My question is; since I am running the system on a laptop that I will carry with me, I may want to connect to a wireless WPA-protected network on the spot, without having to reboot the system. How exactly do I do that? I assume that no matter what I will always have to edit /etc/wpa_supplicant.conf to match the network I am trying to connect to, but other than that, how? This is what I have tried so far:
	
	



```
# ifconfig wlan0 create wlandev ndis0
# ifconfig wlan0 up
# wpa_supplicant -i wlan0 -c /etc/wpa_supplicant.conf
# dhclient wlan0
```
The first two ifconfig commands are successful, I am able to scan for and find wireless networks. However I seem to be missing something, because the wpa_supplicant command doesn't seem to work; I expect it to finish, and allow me to continue writing commands to the terminal, which it doesn't. Because of that I tried to run it like this:`# wpa_supplicant -i wlan0 -c /etc/wpa_supplicant.conf -B`
I now expect wpa_supplicant to have associated wlan0 with the router, but it hasn't. Here is the output of:`# wpa_supplicant -i wlan0 -c /etc/wpa_supplicant.conf -dd`

```
Initializing interface 'wlan0' conf '/etc/wpa_supplicant.conf' driver 'default' ctrl_interface 'N/A' bridge 'N/A
Configuration file '/etc/wpa_supplicant.conf' -> '/etc/wpa_supplicant.conf'
Reading configuration file '/etc/wpa_supplicant.conf'
Line: 1 - start of a new network block
ssid - hexdump_ascii(len=7):
   4e 45 54 47 45 41 52
PSK (ASCII passphrase) - hexdump_ascii(len=13): [REMOVED]
PSK (from passphrase) - hexdump(len=32): [REMOVED]
Priority group 0
   id=0 ssid='NETGEAR'
Own MAC address: 00:08:ca:ef:f4:22
wpa_driver_bsd_del_key: keyidx=0
wpa_driver_bsd_del_key: keyidx=1
wpa_driver_bsd_del_key: keyidx=2
wpa_driver_bsd_set*countermeasures: enabled=0
RSN: flushing PMKID list in the driver
Setting scan request: 0 sec 100000 usec
EAPOL: SUPP_PAE entering state DISCONNECTED
EAPOL: Supplicant port status: Unauthorized
EAPOL: KEY_RX entering state INITIALIZE
EAP: EAP entering state DISABLED
EAPOL: Supplicant port status: Unauthorized
EAPOL: Supplicant port status: Unauthorized
Added interface wlan0
State: DISCONNECTED -> SCANNING
Starting AP scan for wildcard SSID
EAPOL: disable timer tick
EAPOL: Supplicant port status: Unauthorized
```
After this output it just hangs, and I have to press CTRL-C to force it to stop.
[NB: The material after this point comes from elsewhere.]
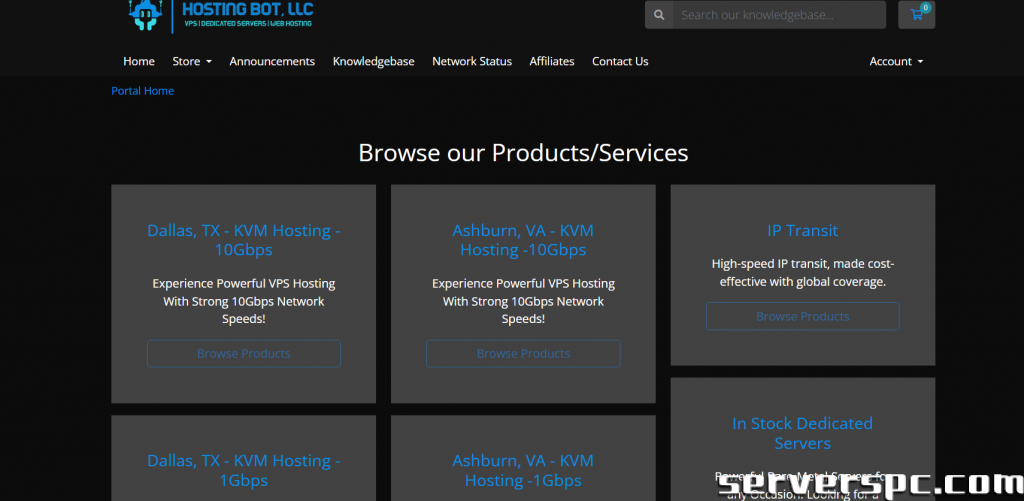
Task: Click the search magnifier icon
Action: tap(659, 15)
I would really appreciate all the help I can get. I feel like I've been staring myself blind at all the man pages etc.

Sorry for a long post and thanks in advance.


----------



## niflheim (Aug 3, 2012)

I just stumbled across the answer myself. Apparently there are more options for wpa_supplicant than mentioned in the man pages; I found what I needed in the /etc/rc.d/wpa_supplicant script. My wlan0 is now associating with the network and I can run dhclient perfectly fine. Here is the complete command :`# wpa_supplicant -B -i wlan0 -c /etc/wpa_supplicant.conf -D ndis`.

Cheers!


----------



## cpm@ (Aug 19, 2012)

niflheim said:
			
		

> I just stumbled across the answer myself. Apparently there are more options for wpa_supplicant than mentioned in the man pages; I found what I needed in the /etc/rc.d/wpa_supplicant script. My wlan0 is now associating with the network and I can run dhclient perfectly fine. Here is the complete command :`# wpa_supplicant -B -i wlan0 -c /etc/wpa_supplicant.conf -D ndis`.
> 
> Cheers!



You forgot "*-B*" (daemonize) option to starting manually.

If you prefer to start wpa_supplicant when the system booted, add this line in /etc/rc.conf

```
wpa_supplicant_enable="YES"
```

Then you don't need type above commands.


----------